The situation for 200 gorillas who still resist in a park in Congo is getting worse
By Vilma Gryzinski, for Veja Magazine (July 25, 2012)
Since Congo is probably the worst place on earth for humans to live, imagine for a few mountain gorillas that remain in the wild. Totally, there are about 700 animals remaining in the wild. About 200 of them are at Virunga National Park, where an already difficult situation worsed again in recent weeks, with the increase of the deadly activities of a number of armed groups that have transformed the country into a hell.
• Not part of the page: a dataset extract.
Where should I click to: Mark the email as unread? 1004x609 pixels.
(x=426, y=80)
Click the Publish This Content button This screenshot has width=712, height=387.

Gorillas, usually plagued by “illegal” hunters – a concept difficult to be applied in Congo – and even shot by soldiers with or without uniform just for fun, are less protected after most of the park staff had to be moved to protect thenselves from further fighting. About forty obstinated people of the staff continued there. Among them, Patrick Karabaranga, one of the commissioners to treat of four orphaned gorillas, which can only survive with the help of caregivers, responsible for everything they need most: food, petting and lap, even if they are not babies anymore.
Mountain gorillas live in a beautiful and damned region of Congo, where the intractable disputes among ethnic groups, tribes, rival politicians, military ambitious and aggressive neighbors caused the last fifteen years to be called First and Second World Wars in Africa. Hunger, forced displacement, warfare, purges, riots, killings and constant practice of mass rapes have created devastation on a scale difficult to be measured – the number of dead people is estimated at somewhere between 1 million and 5 million. For the rare gorillas squeezed in the middle of so many disasters, there is only one certainty: they are hopelessly condemned. The fact of some of them have laps is a small victory of the human spirit.